En éstas, el antiguo rector se volvió hacia mí:
—A lo mejor le estoy fatigando, joven, porque según me cuentan eso de
hablar de España no está nada de moda en su tiempo. Más bien, al
contrario.
—Hombre... Yo... —vacilé de nuevo, sobrecogido por el carácter
inquisitivo de Unamuno.
—Pues yo se lo diré, no se preocupe —dijo, viendo el compromiso en el
que me había metido—. En ese movimiento cíclico de nuestra historia
reciente, le toca ahora, bueno, a la época en que usted está viviendo,
la manifestación centrífuga y disgregadora del carácter español. ¡Como
si los vascos no fuésemos más españoles que nadie, como si no hubiésemos
contribuido más que algunos otros a forjar la unidad de este pueblo!
—Bueno, este movimiento disgregador, que dice, puede ser sólo una mera
situación coyuntural —intervino Tovar.
—¡Qué más quisiera, Antonio, qué más quisiera! Pero nuestros demonios
familiares, que no vienen de muy lejos, apenas de la Renaixença catalana
y del nacionalismo historicista de comienzos del XIX, sí que en cambio
son muy hondos.
—Yo leí un artículo suyo, rector, en ese sentido —aportó Don Fili—. Si
no recuerdo mal, debió ser en El Sol, de Madrid.
—No me alegra nada reconocer mi capacidad premonitoria en estos asuntos,
pero es que resultaba muy fácil. Ya advertía yo hacia 1902 ó 1903 que
eso del regionalismo, como se llamaba entonces, era una memez y un
peligro. Entre otras cosas, yo prefiero que me gobiernen desde bien
lejos que no desde la acera de enfrente. Así no tengo que ver la cara
del mandamás de turno, ni que aguantar que con sus impertinencias se
meta hasta en el detalle más nimio de mi vida.
—Ustedes me perdonarán, caballeros, pero me voy a tomar mi cafelito
—dijo Martín Gaite, con una dulzura y una suavidad que en modo alguno
parecía una interrupción.
Aquello fue como una llamada a la disolución del grupo:
—Es que ya llevamos demasiado tiempo hablando con usted y esto no es
nada habitual —se justificó Adares.
—¿Entonces...?
—Pues esto quiere decir que ha sido muy agradable pegar la hebra con
usted, pero que cada uno debe irse a sus cosas y usted, supongo, tendrá
que volver al lugar desde donde ha venido —completó la explicación
Torrente.
—Ya —dije, molesto por tener que interrumpir aquel momento mágico, como
de rapto de los sentidos, en el que me había instalado sin saber cómo,
ni por cuánto tiempo—. Pero, ustedes, ¿seguirán aquí?, ¿no están
muertos?
—Claro que lo estamos —respondió, muy serio, Tovar—. Eso de resucitar
aún no está inventado, que yo sepa. Así que seguiremos muertos, como
Dios manda.
—Pe... pero, ¿no se van al cielo, o a algún lugar parecido, digo yo? ¿No
es lo que procede en estos casos?
—¿Usted sabe lo que es el cielo, joven? —me preguntó Unamuno, con una
retranca que no le conocía.
—Pues no.
—¿Qué le hace pensar, entonces, que esto no es el cielo? ¿O es que usted
conoce un sitio mejor que la Plaza Mayor para pasar los años, encontrase
con magnífica gente de épocas recientes, y aprender de los errores
propios y ajenos? Si esto no es el cielo, de verdad que se le parece
mucho. No sea usted tan escéptico ni tan convencional como quiere ser y
rece para que algún día pueda venir a quedarse en un sitio como éste.
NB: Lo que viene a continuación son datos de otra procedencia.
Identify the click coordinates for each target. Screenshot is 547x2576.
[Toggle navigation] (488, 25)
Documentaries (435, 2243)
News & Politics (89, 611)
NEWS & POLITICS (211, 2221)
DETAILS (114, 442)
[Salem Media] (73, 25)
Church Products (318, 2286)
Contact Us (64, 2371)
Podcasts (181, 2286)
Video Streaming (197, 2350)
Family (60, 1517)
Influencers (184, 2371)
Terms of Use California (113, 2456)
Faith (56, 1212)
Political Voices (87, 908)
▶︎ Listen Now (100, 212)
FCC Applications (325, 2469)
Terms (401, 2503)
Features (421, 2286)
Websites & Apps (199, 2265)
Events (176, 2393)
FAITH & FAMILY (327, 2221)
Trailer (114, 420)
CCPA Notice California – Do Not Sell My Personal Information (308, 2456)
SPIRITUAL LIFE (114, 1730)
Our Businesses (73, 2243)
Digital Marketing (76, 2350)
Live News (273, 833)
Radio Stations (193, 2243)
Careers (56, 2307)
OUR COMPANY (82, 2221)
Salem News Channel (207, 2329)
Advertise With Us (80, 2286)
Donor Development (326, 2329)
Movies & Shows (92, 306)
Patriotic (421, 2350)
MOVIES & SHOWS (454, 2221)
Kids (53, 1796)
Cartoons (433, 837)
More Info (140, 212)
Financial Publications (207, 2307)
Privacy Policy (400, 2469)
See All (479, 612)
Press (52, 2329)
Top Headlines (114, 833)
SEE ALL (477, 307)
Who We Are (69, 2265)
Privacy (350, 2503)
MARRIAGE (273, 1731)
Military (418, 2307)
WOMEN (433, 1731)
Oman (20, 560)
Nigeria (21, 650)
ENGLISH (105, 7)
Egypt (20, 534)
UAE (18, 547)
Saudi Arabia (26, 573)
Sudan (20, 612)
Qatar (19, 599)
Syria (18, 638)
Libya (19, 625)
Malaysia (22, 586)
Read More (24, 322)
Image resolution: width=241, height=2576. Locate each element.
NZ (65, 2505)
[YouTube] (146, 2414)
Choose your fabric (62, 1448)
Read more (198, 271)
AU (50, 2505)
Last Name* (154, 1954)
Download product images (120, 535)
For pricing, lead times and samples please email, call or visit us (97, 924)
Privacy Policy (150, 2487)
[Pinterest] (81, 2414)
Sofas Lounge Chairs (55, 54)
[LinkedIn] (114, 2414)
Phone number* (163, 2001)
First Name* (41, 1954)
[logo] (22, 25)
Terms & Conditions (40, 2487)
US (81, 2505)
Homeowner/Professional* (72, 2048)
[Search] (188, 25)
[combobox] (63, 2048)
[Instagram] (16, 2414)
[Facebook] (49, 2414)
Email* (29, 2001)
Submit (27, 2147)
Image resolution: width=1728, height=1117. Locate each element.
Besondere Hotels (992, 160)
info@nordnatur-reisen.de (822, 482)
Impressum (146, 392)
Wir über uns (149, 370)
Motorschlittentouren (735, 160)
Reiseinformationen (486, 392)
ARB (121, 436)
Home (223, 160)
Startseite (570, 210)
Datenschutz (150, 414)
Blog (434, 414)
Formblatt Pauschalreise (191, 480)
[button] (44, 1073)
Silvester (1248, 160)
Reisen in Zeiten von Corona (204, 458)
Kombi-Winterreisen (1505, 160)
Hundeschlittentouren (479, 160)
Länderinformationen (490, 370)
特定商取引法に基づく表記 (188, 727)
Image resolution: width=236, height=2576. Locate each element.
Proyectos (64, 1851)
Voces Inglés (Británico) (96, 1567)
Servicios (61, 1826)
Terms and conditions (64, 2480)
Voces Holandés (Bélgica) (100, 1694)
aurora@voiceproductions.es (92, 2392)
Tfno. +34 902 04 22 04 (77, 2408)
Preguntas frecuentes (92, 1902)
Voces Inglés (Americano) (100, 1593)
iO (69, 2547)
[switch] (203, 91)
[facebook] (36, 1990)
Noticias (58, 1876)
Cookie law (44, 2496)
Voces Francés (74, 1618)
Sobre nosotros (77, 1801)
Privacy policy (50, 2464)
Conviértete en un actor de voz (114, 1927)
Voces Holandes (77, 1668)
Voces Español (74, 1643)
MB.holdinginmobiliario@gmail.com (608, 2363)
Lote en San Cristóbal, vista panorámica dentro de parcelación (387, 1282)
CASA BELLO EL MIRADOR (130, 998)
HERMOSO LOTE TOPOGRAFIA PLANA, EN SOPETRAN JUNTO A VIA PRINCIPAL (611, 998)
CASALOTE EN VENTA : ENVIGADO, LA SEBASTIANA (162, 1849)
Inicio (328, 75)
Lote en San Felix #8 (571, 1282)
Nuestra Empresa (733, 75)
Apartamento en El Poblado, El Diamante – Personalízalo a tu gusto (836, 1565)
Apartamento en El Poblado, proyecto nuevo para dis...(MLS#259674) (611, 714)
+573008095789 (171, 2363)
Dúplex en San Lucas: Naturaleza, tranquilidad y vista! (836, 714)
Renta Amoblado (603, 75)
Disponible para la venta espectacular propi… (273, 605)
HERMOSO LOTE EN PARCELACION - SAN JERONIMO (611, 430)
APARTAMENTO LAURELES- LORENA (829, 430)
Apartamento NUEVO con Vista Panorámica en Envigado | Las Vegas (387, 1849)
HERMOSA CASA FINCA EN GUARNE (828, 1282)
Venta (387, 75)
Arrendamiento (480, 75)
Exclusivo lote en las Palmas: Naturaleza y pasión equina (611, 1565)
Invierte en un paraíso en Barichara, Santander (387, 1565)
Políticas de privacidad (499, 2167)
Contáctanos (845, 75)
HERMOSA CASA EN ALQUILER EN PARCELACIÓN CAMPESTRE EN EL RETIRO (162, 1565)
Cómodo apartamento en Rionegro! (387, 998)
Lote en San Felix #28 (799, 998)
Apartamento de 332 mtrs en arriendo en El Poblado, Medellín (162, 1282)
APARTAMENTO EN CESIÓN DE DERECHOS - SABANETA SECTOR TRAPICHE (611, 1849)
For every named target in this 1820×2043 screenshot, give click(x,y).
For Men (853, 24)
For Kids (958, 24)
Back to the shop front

Durante esta breve y postrera alocución, todos los demás habían ido
despareciendo sin que me hubiese dado cuenta. Sólo quedaban ante mí los
dos rectores. Entonces, Unamuno cogió del brazo a Tovar, comenzaron a
alejarse poco a poco con ese andar despacioso y relajado que había
observado con anterioridad y se pusieron a charlar entre ellos.